Lysine excess from dietary sources is essentially never seen in commercial pet food; safety margins are wide and lysine is generally well-tolerated. The clinical interest in lysine excess relates to feline herpesvirus management, where L-lysine supplementation has been advocated for upper respiratory infection symptom reduction through theoretical lysine-arginine antagonism in viral replication. Recent systematic reviews of the feline herpesvirus lysine supplementation literature have called the practice into question, with several controlled trials showing no benefit and some showing potentially worse outcomes. The veterinary consensus has shifted away from routine lysine supplementation for feline herpesvirus management, though the practice persists in many veterinary settings. Pet owners should follow current veterinary guidance for individual cases rather than over-the-counter lysine supplementation without veterinary direction.

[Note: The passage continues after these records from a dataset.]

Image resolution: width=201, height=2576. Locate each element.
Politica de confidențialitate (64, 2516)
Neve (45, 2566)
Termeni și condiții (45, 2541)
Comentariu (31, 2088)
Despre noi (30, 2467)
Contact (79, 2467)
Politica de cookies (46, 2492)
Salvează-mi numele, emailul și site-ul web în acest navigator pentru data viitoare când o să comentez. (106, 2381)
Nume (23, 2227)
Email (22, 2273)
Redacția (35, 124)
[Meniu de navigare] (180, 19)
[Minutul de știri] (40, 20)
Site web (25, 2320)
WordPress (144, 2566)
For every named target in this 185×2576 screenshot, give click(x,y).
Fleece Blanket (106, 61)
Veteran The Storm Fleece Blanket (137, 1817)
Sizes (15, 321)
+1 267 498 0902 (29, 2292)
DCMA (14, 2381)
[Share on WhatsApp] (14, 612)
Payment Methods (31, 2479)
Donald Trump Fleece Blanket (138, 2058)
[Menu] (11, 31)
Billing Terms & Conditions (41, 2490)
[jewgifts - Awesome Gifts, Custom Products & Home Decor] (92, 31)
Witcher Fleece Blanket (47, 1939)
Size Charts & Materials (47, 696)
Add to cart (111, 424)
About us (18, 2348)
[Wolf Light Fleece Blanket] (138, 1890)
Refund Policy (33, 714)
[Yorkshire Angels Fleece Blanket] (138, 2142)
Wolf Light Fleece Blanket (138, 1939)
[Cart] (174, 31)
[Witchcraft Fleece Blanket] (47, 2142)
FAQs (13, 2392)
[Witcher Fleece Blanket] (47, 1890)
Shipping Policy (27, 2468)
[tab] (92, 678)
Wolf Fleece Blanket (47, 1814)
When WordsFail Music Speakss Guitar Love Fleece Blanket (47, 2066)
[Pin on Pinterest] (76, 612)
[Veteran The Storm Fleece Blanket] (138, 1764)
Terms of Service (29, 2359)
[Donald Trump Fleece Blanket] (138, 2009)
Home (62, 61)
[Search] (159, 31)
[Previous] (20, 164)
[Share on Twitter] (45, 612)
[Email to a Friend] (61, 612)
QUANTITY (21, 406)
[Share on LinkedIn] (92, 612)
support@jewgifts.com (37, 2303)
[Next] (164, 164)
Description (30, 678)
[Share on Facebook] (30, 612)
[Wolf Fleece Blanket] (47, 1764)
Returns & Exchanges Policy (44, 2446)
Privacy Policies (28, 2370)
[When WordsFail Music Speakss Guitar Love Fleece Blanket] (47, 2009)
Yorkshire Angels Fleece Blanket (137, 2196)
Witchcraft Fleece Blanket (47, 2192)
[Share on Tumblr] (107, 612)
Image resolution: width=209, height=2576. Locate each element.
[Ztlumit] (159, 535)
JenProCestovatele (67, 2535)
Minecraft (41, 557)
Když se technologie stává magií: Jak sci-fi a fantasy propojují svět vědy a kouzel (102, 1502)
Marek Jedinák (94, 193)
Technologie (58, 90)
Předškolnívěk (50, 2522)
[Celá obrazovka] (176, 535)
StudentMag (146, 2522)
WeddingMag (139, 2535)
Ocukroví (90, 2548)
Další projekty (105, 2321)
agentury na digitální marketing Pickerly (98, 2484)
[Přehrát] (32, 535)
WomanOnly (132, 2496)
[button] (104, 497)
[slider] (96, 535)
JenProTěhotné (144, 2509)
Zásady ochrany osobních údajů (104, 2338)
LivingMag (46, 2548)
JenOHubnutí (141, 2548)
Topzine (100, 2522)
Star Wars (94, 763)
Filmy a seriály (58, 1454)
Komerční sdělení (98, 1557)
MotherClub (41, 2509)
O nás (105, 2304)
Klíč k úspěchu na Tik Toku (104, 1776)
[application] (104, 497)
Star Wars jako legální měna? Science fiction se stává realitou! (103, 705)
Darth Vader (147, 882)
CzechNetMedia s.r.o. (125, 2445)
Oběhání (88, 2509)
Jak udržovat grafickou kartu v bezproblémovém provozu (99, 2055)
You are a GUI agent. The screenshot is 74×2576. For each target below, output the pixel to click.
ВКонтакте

What to do if you bought affected product
Pet owners can manage lysine adequacy through several practical approaches: (1) for puppies and kittens during rapid growth, prefer named-meat-anchored growth formulations over plant-protein-heavy or highly thermally processed alternatives; the available / total lysine ratio is highest in raw and freeze-dried, intermediate in baked kibble, and lower in extruded kibble and retort wet food; (2) for adult pets on AAFCO-compliant diets, available lysine is generally adequate even in extruded kibble formats; the structural concern is more relevant for growth and pregnancy than for adult maintenance; (3) watch for reducing-sugar ingredient deck patterns — formulations with glucose syrup, dextrose, fructose, lactose (from dairy inclusion), or extensive caramel coloring contribute reducing sugars that increase Maillard lysine destruction during extrusion; (4) request available lysine specifications from brand customer service for premium and growth formulations — some brands publish available lysine on technical fact sheets even when not on consumer packaging; (5) do not over-supplement L-lysine on AAFCO-compliant complete-and-balanced diet for routine feeding; recent feline herpesvirus literature has called previously-routine L-lysine supplementation into question, and routine supplementation outside veterinary direction is not currently supported by evidence; (6) for working dogs with elevated protein demand, prefer high-meat-content formulations and consider veterinary discussion of amino acid panel adequacy if performance issues persist on AAFCO-compliant diet.
How this affects KibbleIQ’s grade
The KibbleIQ rubric v15 does not currently differentiate available versus total lysine per our published methodology, since brand-level disclosure of available lysine specifications is essentially absent from consumer packaging (though some premium brands publish on technical fact sheets). Future rubric extension under consideration: brands publishing furosine assay or reactive lysine specifications would receive favorable scoring weight reflecting Maillard-loss transparency; raw, freeze-dried, and baked kibble formats would receive scoring credit for preserved available / total ratio relative to extruded and retort processed formats. For now, our recommendation: assume AAFCO-compliant commercial diets meet lysine adequacy for adult maintenance; for puppies and kittens during rapid growth, prefer named-meat-anchored growth formulations; treat available lysine specification as an active inquiry to brand customer service for premium formulations where the disclosure typically exists on request.